In the literature, there are many studies showing that in addition to anterior debridement and arthrodesis, anterior or posterior stabilization is an effective method for correcting the existing kyphosis and maintaining the correction achieved [1, 6, 8, 14–17, 25, 26, 29, 31]. It is clear that posterior instrumentation is more effective in kyphosis correction and prevention of late-term progression especially in kyphosis with two or more levels of involvement or in moderate or severe kyphosis [12, 15, 17, 26, 29]. In a study, Wen-Jer et al. [31] has obtained 56% kyphosis correction with two-stage anterior–posterior surgery and reported 3° of correction loss during the follow-up period.

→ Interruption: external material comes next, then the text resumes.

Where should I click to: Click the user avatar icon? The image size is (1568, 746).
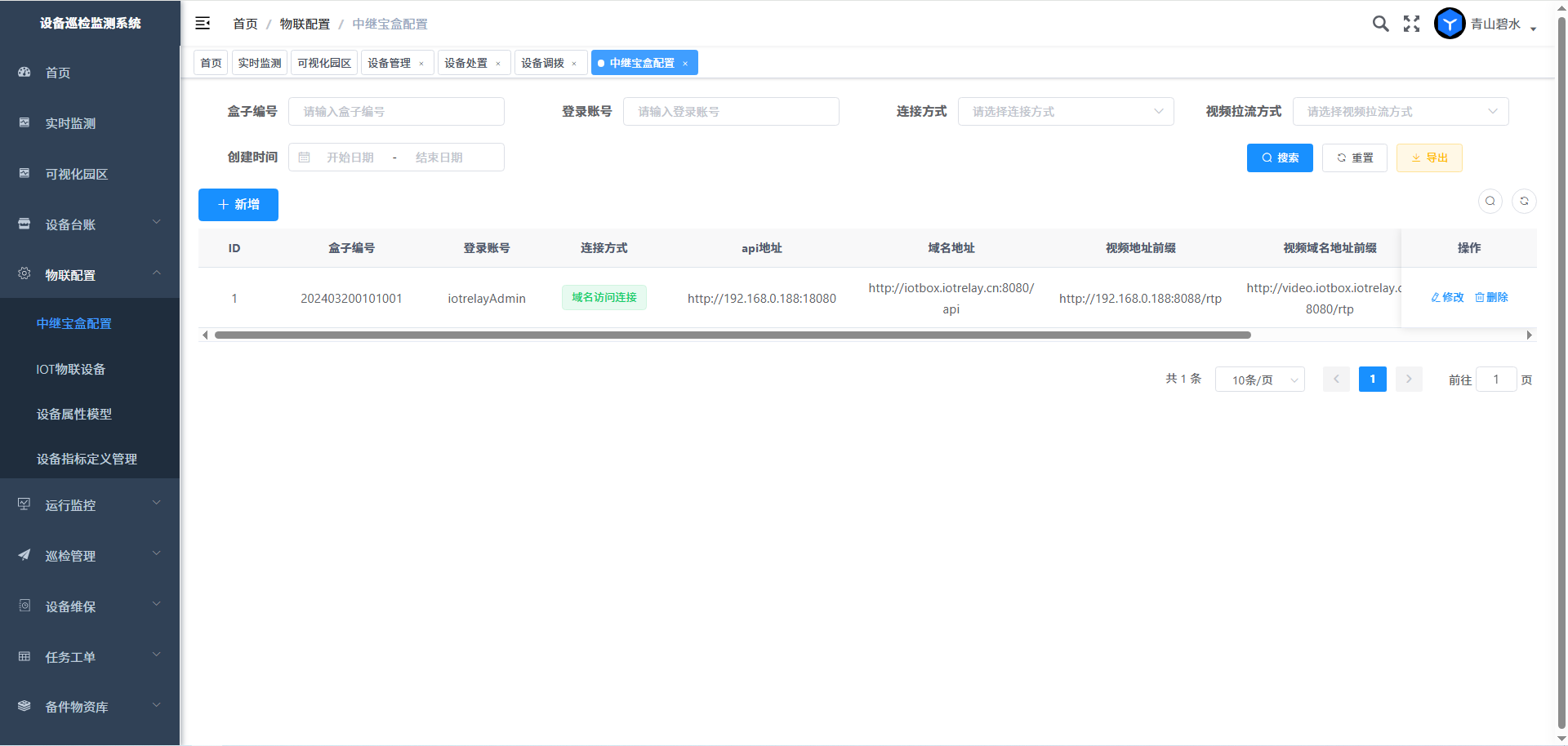tap(1450, 24)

Moon et al. [22] suggested that posterior surgery was useful for early control of the disease, early fusion and prevention of kyphosis progression. Safran et al. [28] showed that anterior decompression and posterior stabilization at the same day was an effective and safe method of controlling the disease and stabilization of the affected segments. Klockner et al. [16] suggested that posterior instrumentation should be combined with anterior debridement and fusion in deformities affecting many levels and/or in excessive kyphotic deformities. Laheri et al. [17] achieved 62.5% correction performing costotransversectomy and decompression, anterior interbody fusion and posterior instrumentation at the same stage in patients with kyphosis due to tuberculosis with dorsolumbar involvement and reported an average of 3.2° correction loss in kyphosis angle following 5.8 years of follow-up period.
In our study, kyphosis correction in the early postoperative period was 84.8% and there was no significant loss during follow-up period (Table 3). This value is above the rates reported in literature.
In conclusion, we suggest that 360° spinal fusion method using posterior–anterior–posterior titanium mesh cage and posterior instrumentation in tuberculosis spondylitis affecting two or more levels accompanied by moderate or severe kyphosis that requires surgery, achieves kyphosis correction comparable to normal anatomic degrees, allows efficient stabilization and early mobilization, and is effective in maintenance of the correction achieved.